- [Problem details]: Every line from the one that contains "1372x870 pixels." to the end of the records must be restated word for word. No other line belongs in the answer.

- [Data shown]:
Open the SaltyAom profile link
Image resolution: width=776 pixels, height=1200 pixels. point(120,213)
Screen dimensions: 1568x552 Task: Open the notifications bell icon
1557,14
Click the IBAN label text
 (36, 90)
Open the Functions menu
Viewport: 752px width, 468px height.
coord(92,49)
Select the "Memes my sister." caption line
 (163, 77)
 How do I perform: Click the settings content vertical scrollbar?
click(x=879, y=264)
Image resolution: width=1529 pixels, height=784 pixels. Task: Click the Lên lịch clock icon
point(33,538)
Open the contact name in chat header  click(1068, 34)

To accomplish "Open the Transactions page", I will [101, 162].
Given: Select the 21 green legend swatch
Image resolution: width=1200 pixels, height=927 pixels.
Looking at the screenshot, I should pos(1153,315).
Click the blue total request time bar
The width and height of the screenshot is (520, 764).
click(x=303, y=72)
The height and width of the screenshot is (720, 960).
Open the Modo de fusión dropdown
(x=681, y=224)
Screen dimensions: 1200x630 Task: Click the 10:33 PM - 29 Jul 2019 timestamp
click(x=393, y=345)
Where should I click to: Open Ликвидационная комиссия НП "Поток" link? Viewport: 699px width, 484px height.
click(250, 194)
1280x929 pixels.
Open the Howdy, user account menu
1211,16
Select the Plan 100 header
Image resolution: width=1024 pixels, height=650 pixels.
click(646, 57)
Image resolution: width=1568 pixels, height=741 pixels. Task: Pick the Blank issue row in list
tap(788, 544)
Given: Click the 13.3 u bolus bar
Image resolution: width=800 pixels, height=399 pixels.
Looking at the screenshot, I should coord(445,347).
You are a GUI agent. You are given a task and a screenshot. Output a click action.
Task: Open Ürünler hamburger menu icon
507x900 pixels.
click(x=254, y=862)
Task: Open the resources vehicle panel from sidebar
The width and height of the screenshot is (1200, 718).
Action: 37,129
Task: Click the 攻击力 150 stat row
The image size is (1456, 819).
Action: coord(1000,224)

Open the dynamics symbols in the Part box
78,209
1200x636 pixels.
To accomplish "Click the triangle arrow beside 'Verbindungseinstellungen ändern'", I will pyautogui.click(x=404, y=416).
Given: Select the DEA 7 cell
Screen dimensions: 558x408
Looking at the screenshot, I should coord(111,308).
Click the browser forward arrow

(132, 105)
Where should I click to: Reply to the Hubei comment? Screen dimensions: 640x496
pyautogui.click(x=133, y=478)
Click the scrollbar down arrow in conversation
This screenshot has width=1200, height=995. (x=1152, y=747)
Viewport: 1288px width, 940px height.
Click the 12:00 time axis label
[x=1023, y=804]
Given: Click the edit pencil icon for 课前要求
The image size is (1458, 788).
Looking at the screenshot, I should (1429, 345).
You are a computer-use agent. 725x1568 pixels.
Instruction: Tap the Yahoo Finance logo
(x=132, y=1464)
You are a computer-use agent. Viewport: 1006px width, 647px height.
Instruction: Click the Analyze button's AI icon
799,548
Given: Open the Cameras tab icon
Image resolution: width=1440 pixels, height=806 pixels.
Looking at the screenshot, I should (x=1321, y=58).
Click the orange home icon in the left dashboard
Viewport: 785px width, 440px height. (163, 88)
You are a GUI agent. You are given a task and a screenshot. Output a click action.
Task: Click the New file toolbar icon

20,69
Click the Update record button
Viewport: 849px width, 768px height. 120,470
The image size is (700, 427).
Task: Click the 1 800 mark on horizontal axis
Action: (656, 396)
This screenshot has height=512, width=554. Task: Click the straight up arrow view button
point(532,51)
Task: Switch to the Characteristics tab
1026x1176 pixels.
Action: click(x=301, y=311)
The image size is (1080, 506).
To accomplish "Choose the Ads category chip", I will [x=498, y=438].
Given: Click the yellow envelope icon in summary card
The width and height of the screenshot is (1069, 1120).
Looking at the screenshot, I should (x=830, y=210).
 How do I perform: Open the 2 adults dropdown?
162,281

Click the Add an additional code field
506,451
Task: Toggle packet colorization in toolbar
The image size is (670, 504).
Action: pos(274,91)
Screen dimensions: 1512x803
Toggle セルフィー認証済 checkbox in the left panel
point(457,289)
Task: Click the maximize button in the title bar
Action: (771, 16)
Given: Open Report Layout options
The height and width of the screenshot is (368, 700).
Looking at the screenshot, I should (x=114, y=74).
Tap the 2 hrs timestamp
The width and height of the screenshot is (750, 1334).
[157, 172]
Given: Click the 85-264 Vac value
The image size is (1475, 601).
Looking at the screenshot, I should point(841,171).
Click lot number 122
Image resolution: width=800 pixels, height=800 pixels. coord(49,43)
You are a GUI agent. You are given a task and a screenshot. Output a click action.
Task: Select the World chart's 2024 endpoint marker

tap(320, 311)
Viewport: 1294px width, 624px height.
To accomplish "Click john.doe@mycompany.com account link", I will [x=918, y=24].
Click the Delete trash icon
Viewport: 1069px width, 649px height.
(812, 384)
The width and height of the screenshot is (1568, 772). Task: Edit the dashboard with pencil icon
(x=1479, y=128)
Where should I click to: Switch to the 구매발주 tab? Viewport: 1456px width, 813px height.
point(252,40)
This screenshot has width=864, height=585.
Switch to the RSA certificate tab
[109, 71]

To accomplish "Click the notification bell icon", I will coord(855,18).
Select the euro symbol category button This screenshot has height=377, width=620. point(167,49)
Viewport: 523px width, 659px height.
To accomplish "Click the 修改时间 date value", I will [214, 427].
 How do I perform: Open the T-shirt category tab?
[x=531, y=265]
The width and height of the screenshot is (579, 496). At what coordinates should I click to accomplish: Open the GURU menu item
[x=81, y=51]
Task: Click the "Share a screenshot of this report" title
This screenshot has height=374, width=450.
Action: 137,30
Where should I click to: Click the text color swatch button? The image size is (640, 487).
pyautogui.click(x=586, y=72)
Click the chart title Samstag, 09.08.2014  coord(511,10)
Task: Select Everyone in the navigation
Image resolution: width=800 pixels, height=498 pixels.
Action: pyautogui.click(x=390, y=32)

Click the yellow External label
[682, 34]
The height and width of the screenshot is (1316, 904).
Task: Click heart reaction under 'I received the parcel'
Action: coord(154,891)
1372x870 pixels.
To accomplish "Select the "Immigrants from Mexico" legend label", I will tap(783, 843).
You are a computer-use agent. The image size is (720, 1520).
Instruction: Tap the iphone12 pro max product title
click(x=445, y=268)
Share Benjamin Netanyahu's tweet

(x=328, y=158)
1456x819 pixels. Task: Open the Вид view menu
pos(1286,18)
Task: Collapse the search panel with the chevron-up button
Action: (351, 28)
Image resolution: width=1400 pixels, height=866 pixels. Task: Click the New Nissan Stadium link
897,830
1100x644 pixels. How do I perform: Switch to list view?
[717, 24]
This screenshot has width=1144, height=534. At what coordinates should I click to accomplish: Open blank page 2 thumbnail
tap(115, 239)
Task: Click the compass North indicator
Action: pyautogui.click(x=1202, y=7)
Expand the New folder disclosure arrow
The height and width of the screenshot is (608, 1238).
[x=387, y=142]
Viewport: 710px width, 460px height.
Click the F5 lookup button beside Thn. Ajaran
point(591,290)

- [Response box]:
1372x870 pixels.
To accomplish "Select the "Immigrants from Mexico" legend label", I will tap(783, 843).
You are a computer-use agent. The image size is (720, 1520).
Instruction: Tap the iphone12 pro max product title
click(x=445, y=268)
Share Benjamin Netanyahu's tweet

(x=328, y=158)
1456x819 pixels. Task: Open the Вид view menu
pos(1286,18)
Task: Collapse the search panel with the chevron-up button
Action: (351, 28)
Image resolution: width=1400 pixels, height=866 pixels. Task: Click the New Nissan Stadium link
897,830
1100x644 pixels. How do I perform: Switch to list view?
[717, 24]
This screenshot has width=1144, height=534. At what coordinates should I click to accomplish: Open blank page 2 thumbnail
tap(115, 239)
Task: Click the compass North indicator
Action: pyautogui.click(x=1202, y=7)
Expand the New folder disclosure arrow
The height and width of the screenshot is (608, 1238).
[x=387, y=142]
Viewport: 710px width, 460px height.
Click the F5 lookup button beside Thn. Ajaran
point(591,290)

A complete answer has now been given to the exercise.